▶ [Problem to work on]: Whichever lines of the entries hold the word "screenshot" should be identified and copied.

= Beginning of Section =

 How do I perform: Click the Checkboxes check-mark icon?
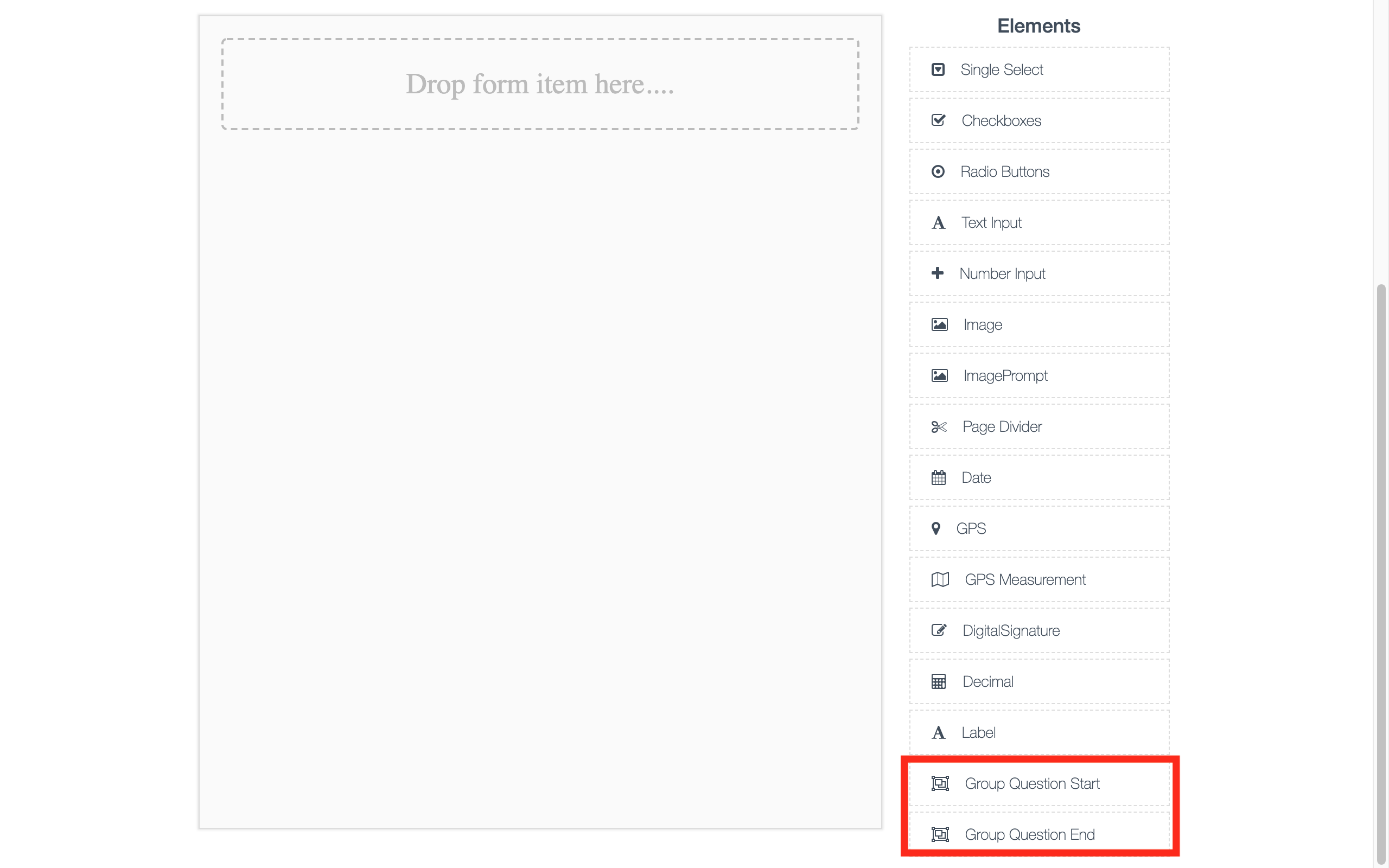pyautogui.click(x=939, y=120)
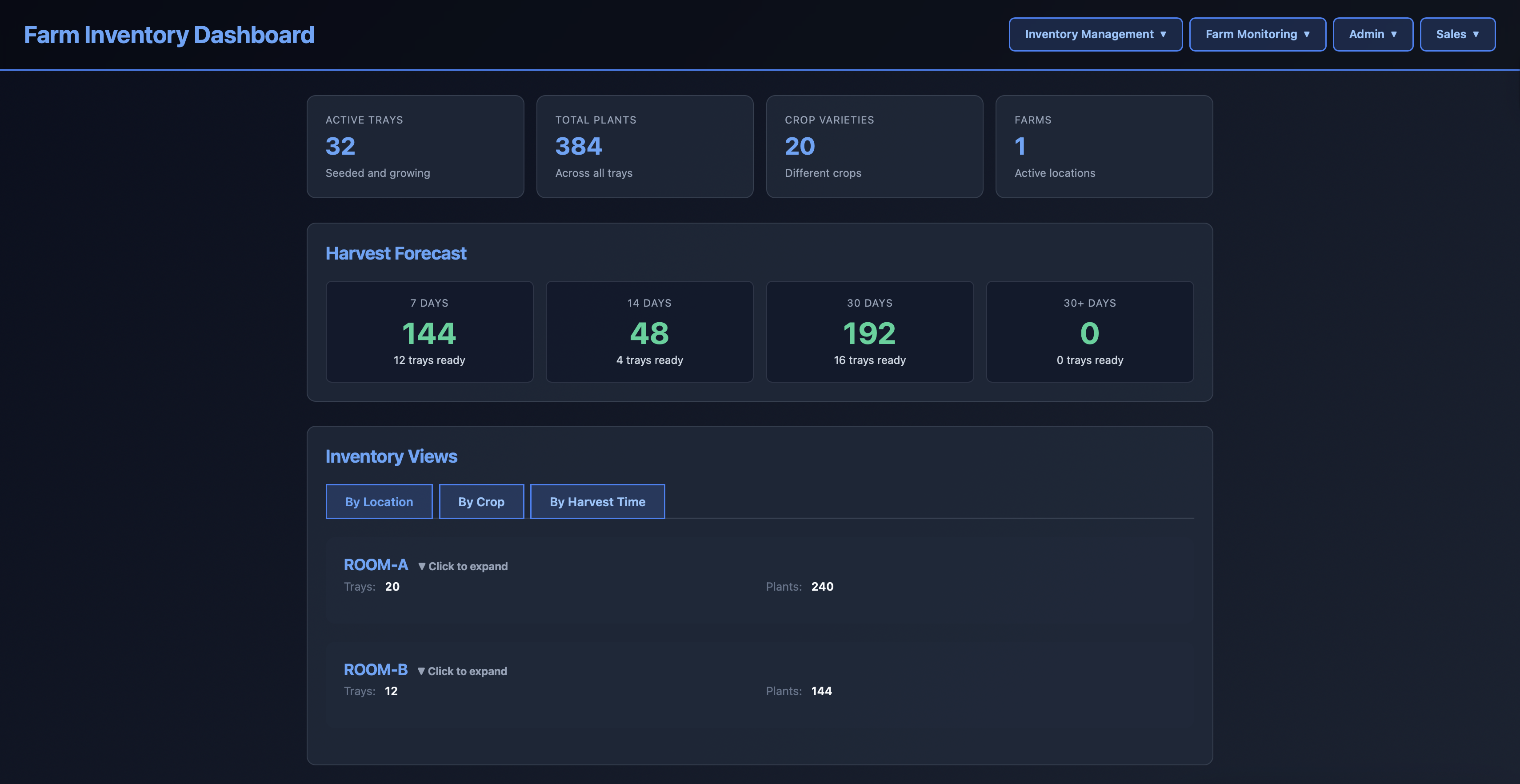Click the ROOM-A disclosure triangle
Viewport: 1520px width, 784px height.
point(421,565)
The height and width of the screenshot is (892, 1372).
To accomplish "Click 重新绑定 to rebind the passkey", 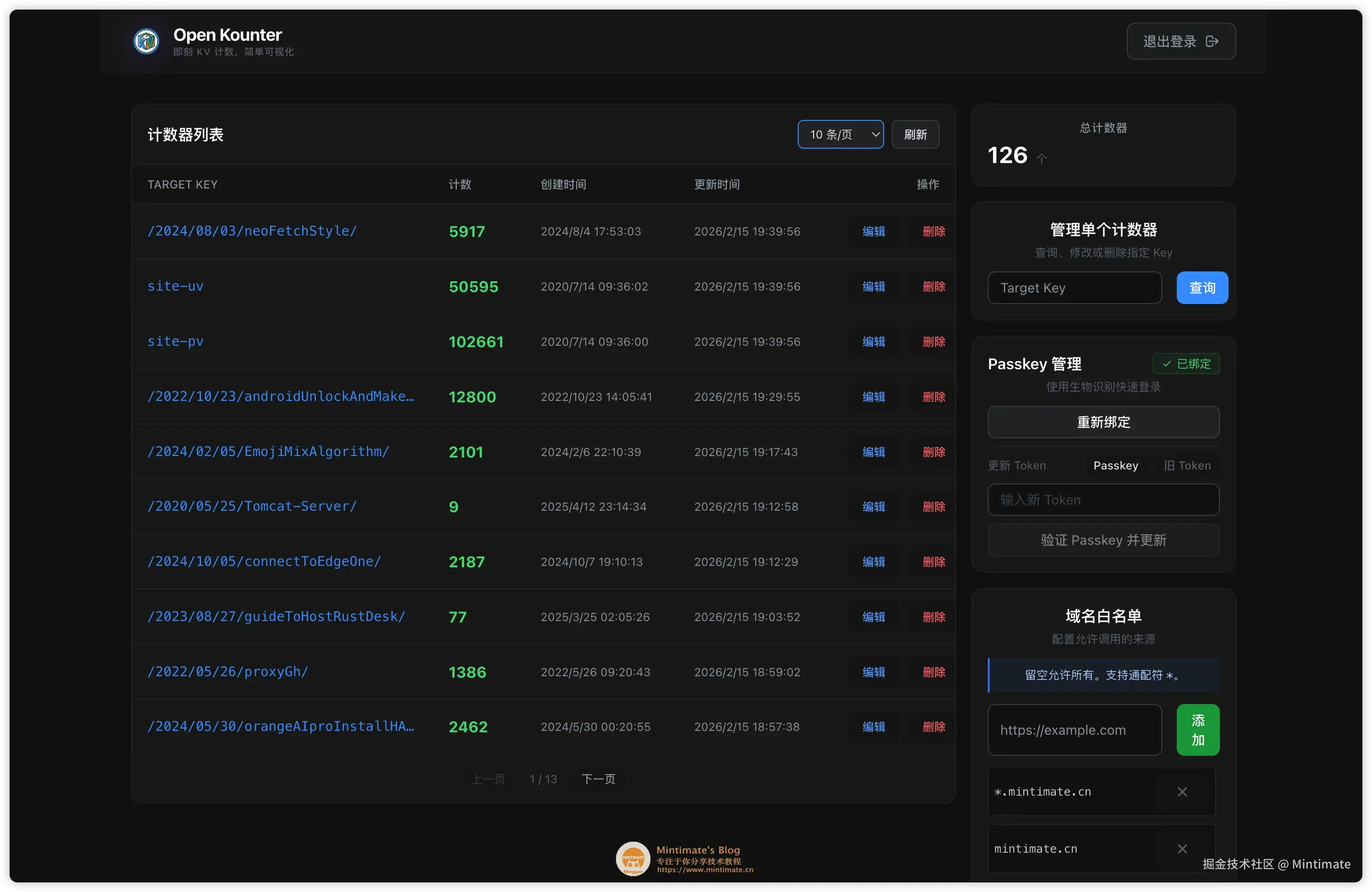I will coord(1103,423).

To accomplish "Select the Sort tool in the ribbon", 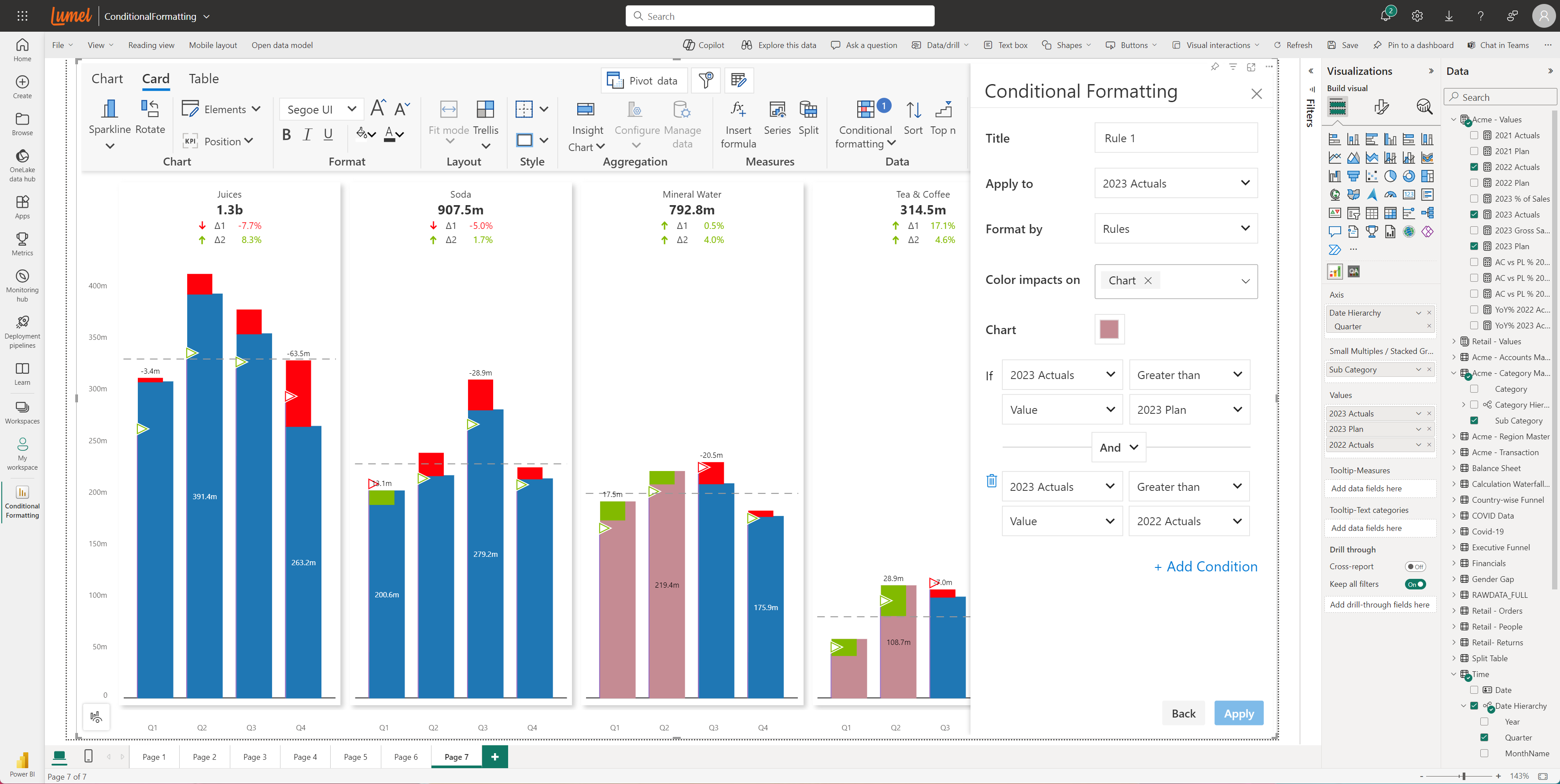I will (913, 110).
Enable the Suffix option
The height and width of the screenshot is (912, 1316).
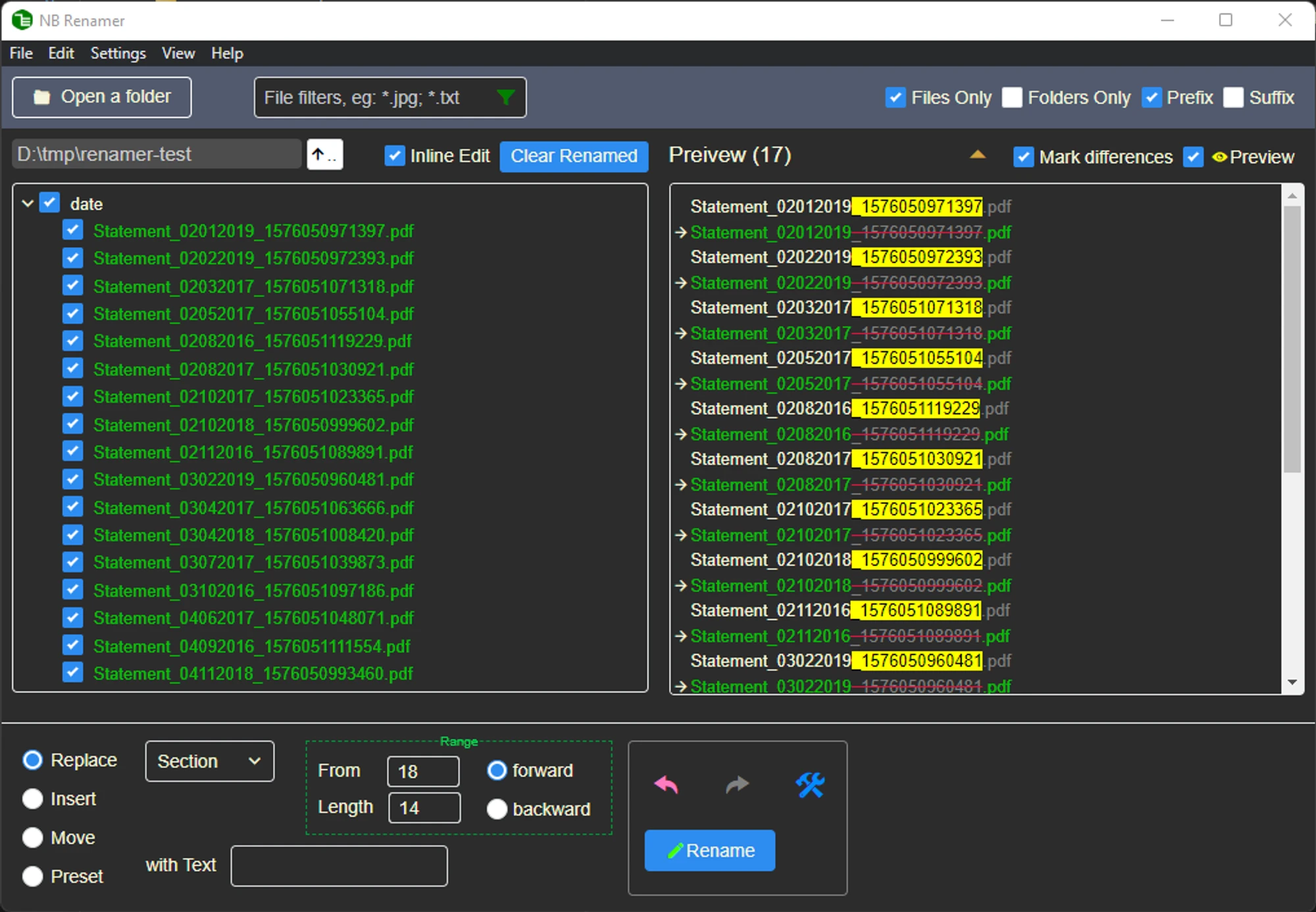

= End of Section =

▶ [Answer section]:
The height and width of the screenshot is (892, 1372).
The height and width of the screenshot is (912, 1316).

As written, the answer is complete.